Bruce Levine

Personal information
- Born: February 7, 1955 (age 71) New York City, New York, United States
- Occupation: Trainer

Horse racing career
- Sport: Horse racing
- Career wins: 2,033+ (ongoing)

Major racing wins
- Cotillion Handicap (1982) Damon Runyon Stakes (1983) Black-Eyed Susan Stakes (1985) Firenze Handicap (1985) Frizette Stakes (1985) Bonnie Miss Stakes (1986) Barbara Fritchie Handicap (1987) Gallant Fox Handicap (1998, 2000, 2001, 2002) Maryland Million Sprint Handicap (2004) Hollie Hughes Handicap (2006) Miss Grillo Stakes (2006) Violet Handicap (2006) Jersey Derby (2007) Carter Handicap (2008) Excelsior Handicap (2008) General George Handicap (2008) Pan American Handicap (2009) Remsen Stakes (2009) New York Breeders' Futurity (2010) Hudson Stakes (NYB) (2009, 2024)

Racing awards
- Leading trainer at Meadowlands (2007) Leading trainer at Monmouth Park (2008, 2009)

Significant horses
- Buddy's Saint

= Bruce N. Levine =

American horse trainer

Bruce N. Levine (born February 7, 1955) is a trainer of Thoroughbred racehorses.

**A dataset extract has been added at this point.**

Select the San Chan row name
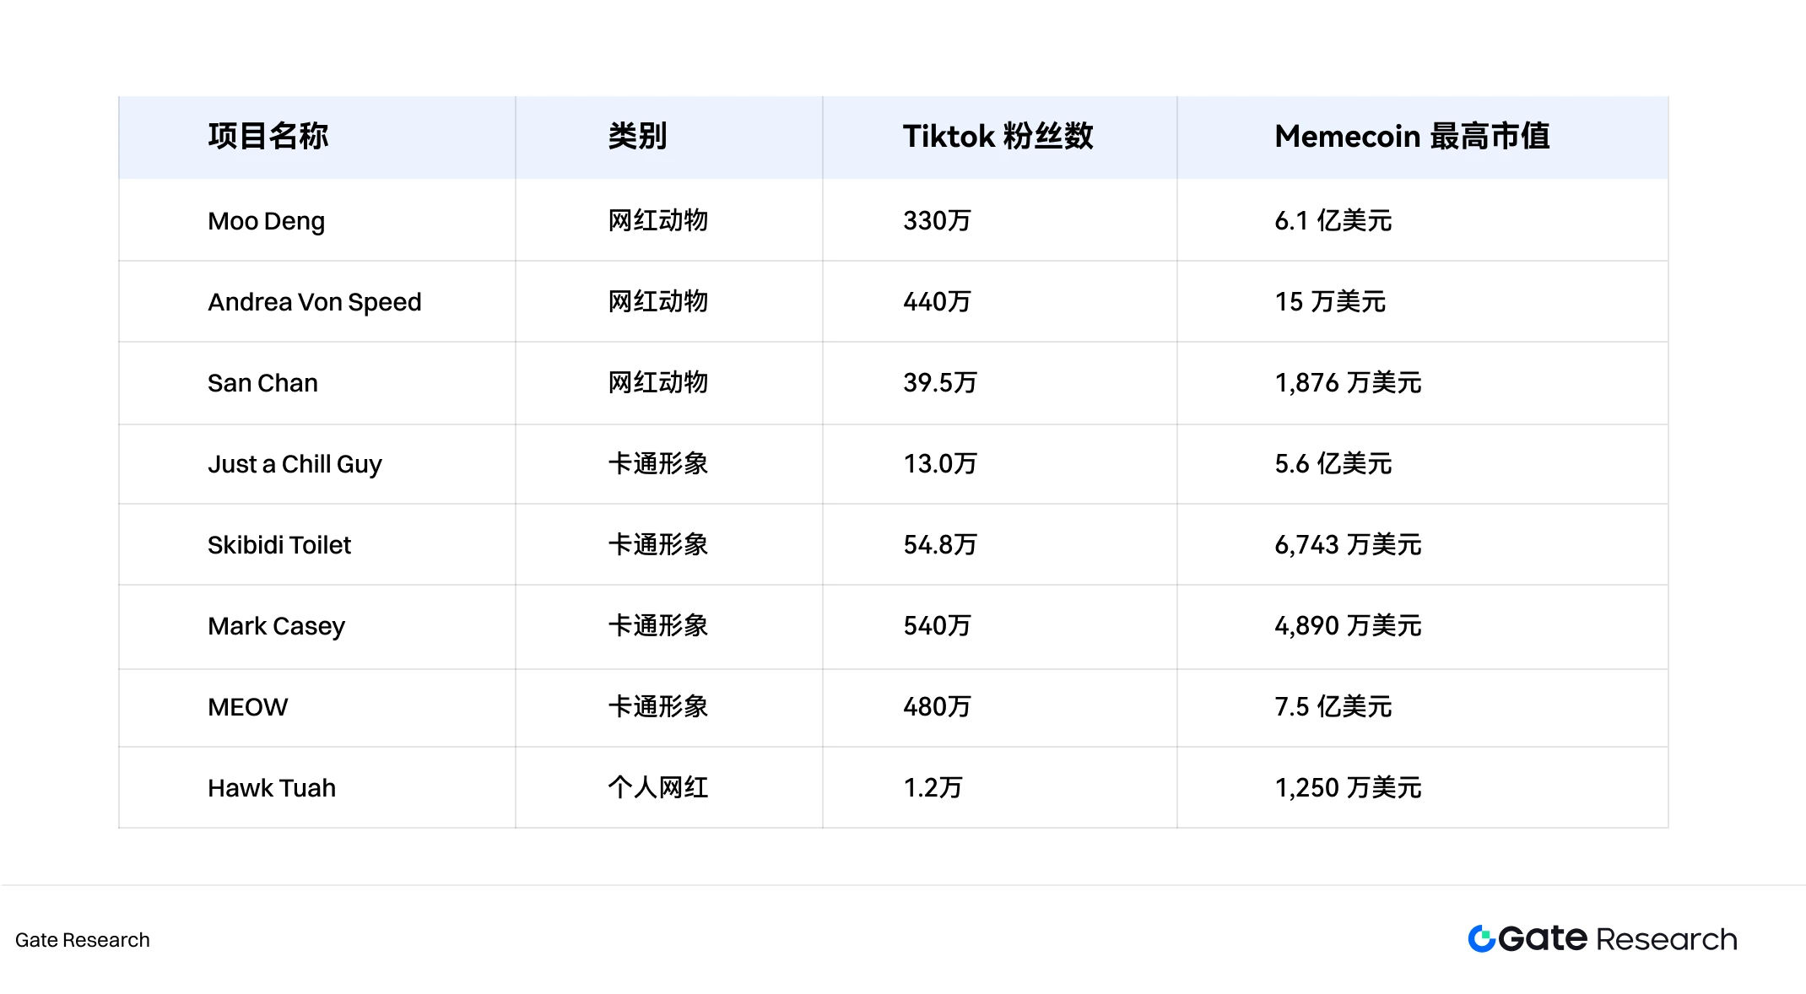The width and height of the screenshot is (1806, 994). pyautogui.click(x=262, y=383)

Raised on Long Island, New York, Levine earned a Bachelor of Arts degree in business administration from the University of Miami before becoming a trainer. He saddled his first race winner in 1979, and as of the fall of 2009 has won more than 2,200 races. He won a training title at Meadowlands Racetrack in 2007 and at Monmouth Park Racetrack in 2008 and 2009.